Page:Revue des Deux Mondes - 1917 - tome 37.djvu/131

Le texte de cette page a été corrigé et est conforme au fac-similé.

Hurlus, Suippes, Souain, Saint-Hilaire, Aubcrives, Mourmelon, Reims, — quels noms aujourd’hui ! Depuis deux ans, ils nous hantent, associés pour toujours à nos angoisses, à nos deuils, à nos fiertés ; — et le monde entier les a répétés presque chaque jour. Grave impression quand, à la croisée d’un chemin, à Suippes, à Saint-Hilaire, par exemple, le vieux poteau indicateur tournait sa flèche vers Perthes ou vers Tahure. On regardait la route qui ne servait jadis qu’à des routiers ou des paysans champenois, portant dans leurs carrioles leurs poules aux marchés — la route blanche que ne suivent plus aujourd’hui que des colonnes silencieuses de soldats.

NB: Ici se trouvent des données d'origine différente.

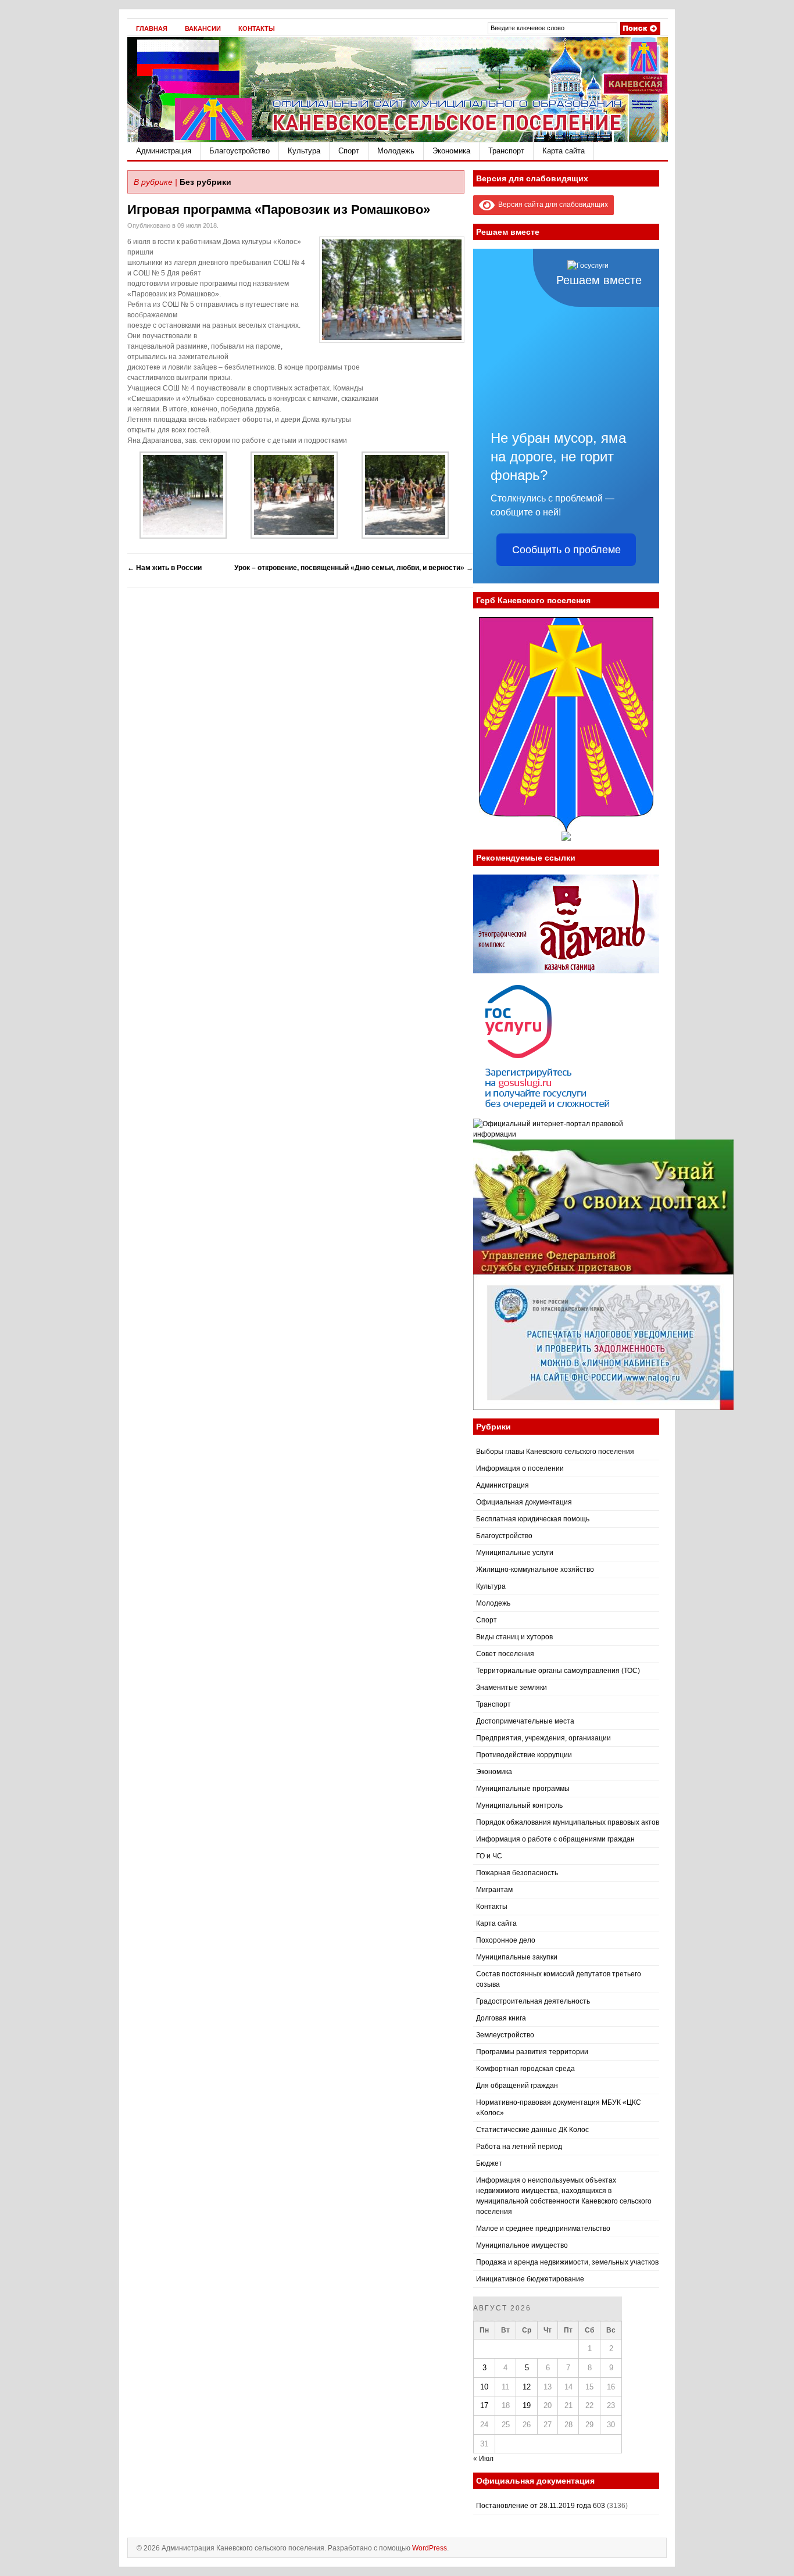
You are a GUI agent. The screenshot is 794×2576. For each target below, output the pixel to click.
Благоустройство (239, 150)
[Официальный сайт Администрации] (397, 139)
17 (484, 2405)
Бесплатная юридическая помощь (532, 1519)
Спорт (348, 150)
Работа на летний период (519, 2147)
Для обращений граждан (517, 2085)
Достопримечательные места (525, 1721)
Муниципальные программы (523, 1789)
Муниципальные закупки (516, 1957)
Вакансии (203, 28)
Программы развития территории (532, 2052)
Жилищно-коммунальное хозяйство (535, 1569)
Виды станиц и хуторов (514, 1637)
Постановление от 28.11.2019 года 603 (540, 2506)
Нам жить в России (164, 568)
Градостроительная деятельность (533, 2001)
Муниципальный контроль (519, 1805)
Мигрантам (494, 1890)
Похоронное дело (505, 1940)
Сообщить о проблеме (566, 550)
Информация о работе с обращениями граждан (555, 1839)
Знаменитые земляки (511, 1687)
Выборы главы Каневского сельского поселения (555, 1452)
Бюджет (489, 2163)
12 (527, 2386)
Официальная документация (524, 1502)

Au sortir de l’Argonne, une de ces flèches indiquait la direction de Vouziera, le pays d’ancêtres dont je revois les portraits : graves messieurs en habits prune, dames si françaises en robes roses à paniers, serrant toutes, d’un même geste, avec le même sourire, une rose sur leur cœur.

Combien nous en avons coupé de ces grandes chaussées allongées vers le Nord, et dont on savait qu’elles n’aboutissaient plus !

De lieue en lieue, un soldat surgissait au travers du chemin, le barrant de son fusil. Il fallait montrer des permis, un certain papier rose qu’un brigadier examinait très attentivement.

Il pleuvait, et le deuxième jour, pendant des heures de suite, ce fut cette pluie raide et massive d’orage que sa violence épuise, d’habitude, en quelques minutes. Impossible, nous dit-on, d’aller jusqu’aux tranchées : la craie de Champagne se délayait sous ce déluge ; dans les fossés, l’eau blanche devait monter jusqu’aux genoux. Nos soldats y étaient, pourtant, collés à cette craie, indifférens à tout, sauf aux possibles mouvemens de l’ennemi, lui barrant le reste de la France, obstinés toujours à le refouler. On regardait au loin ; de leur côté, rien n’apparaissait. Ce monde inanimé fondait dans une vapeur d’eau, sous les obliques rideaux gris.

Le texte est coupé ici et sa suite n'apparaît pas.